Delayed Climate Plan “faces four key tests”

  • 23 Mar 2026
  • Politics, General News, Press Release

Stop Climate Chaos Scotland (SCCS), Scotland’s climate coalition, has today set out the four key tests the Scottish Government’s delayed Climate Change Plan must meet ahead of publication, expected this week, the last week of Parliamentary business before the election campaign.

SCCS has already raised serious concerns with Ministers and with Parliament over the shortcomings of the draft plan, published in November last year.

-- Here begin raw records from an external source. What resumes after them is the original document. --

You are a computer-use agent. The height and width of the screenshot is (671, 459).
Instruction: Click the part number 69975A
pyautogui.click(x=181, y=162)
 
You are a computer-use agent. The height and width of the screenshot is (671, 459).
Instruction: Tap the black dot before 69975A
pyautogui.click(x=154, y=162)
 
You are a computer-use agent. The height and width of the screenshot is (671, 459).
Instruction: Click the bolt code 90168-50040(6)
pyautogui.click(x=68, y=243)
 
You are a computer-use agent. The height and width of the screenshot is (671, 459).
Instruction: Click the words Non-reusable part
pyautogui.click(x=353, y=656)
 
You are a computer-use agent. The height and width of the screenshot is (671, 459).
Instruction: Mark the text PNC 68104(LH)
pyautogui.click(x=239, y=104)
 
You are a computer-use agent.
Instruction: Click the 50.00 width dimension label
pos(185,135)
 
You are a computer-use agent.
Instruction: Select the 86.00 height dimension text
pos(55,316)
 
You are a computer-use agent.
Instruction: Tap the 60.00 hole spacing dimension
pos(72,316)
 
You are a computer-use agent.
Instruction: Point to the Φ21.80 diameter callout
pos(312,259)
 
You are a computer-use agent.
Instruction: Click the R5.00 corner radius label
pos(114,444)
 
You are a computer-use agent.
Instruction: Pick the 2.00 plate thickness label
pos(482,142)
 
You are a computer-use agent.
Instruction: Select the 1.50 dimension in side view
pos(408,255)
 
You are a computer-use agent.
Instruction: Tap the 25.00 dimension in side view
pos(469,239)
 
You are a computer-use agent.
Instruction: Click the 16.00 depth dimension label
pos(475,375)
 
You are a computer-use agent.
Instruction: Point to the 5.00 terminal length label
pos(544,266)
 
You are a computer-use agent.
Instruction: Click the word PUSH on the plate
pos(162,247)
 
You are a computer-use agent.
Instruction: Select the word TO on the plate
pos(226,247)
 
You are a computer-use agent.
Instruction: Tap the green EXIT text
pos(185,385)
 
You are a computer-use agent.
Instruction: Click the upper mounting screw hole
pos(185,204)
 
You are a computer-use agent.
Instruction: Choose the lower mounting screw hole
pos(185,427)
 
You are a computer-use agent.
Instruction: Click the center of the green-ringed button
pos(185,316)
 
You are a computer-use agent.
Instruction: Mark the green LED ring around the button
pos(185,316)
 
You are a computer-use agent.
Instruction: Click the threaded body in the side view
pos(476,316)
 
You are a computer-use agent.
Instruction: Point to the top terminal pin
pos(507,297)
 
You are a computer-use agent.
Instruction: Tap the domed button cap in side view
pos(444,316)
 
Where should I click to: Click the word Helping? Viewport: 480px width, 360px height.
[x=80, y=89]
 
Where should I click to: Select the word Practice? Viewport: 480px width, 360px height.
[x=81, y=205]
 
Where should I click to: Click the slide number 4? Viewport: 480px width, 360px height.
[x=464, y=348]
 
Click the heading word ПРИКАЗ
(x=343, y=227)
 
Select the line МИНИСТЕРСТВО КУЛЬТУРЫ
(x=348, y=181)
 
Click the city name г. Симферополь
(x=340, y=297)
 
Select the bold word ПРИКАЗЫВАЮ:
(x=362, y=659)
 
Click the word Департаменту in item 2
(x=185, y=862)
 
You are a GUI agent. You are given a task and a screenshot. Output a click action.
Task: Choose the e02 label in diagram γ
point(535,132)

That plan:

  1. ignored the increasingly precarious position agriculture in Scotland finds itself in, with no proper strategy to future-proof it;
  2. would see Scotland’s patchy and expensive public transport network essentially unchanged; 
  3. would not act to address home heating was fast enough or at scale; and
  4. relied on unproven technologies promoted by the oil and gas sector to allow business as usual, like carbon capture and storage.

Dr Mike Robinson, Chair of SCCS, said:

“Ending Scotland’s dependence on dwindling oil and gas was beyond urgent before the most recent horrific scenes coming out of the Middle East. Scottish households may not be in the direct firing line, but bills here at home will only get more expensive. Breaking the cycle of wars, spiralling costs and escalating climate breakdown is only possible if we switch entirely to clean, safe and renewable energy as soon as possible. 

“The draft climate plan was not fit for purpose when it came out, detailing a pathway for three quarters of the journey to net zero at best, but it still left a gaping hole for the rest. And developments since then make the need for change stronger than ever.

“The Scottish Government must act to ensure our homes can be heated affordably, that farming can thrive in the low carbon era, and that Scotland can shift to sustainable transport as soon as possible. Ministers face a multi-layered crisis not of their making, but any credible plan cannot rely on fantasy solutions for this transition.

“In the immediate term we need the government to turn these commitments into action, and really ramp up delivery, or they and we are going to run out of time to act.  And we need every sector of society to help and get behind Scotland’s climate plan, even with its shortcomings.

“We’ve seen very little progress over the last five years.  We can’t afford to lose another five.  Now we need commitment and above all else, some urgency.”

Friends of the Earth Scotland oil and gas campaigns manager Rosie Hampton said:

“Carbon capture has a long history of expensive failures, perfectly illustrated by the lead developer of the Acorn project withdrawing between the draft climate plan and its final publication. 

“It is frankly delusional for Ministers to think that carbon capture technology, which has no working plant, no planning application and now without its key backer can deliver the level of emissions cuts required in Scotland within a decade. 

“The Climate Plan should be laying out an energy future built on renewable energy that is clean and run in the interests of the public. Workers deserve good, secure jobs, that the fantasy of carbon capture has never and will never provide.”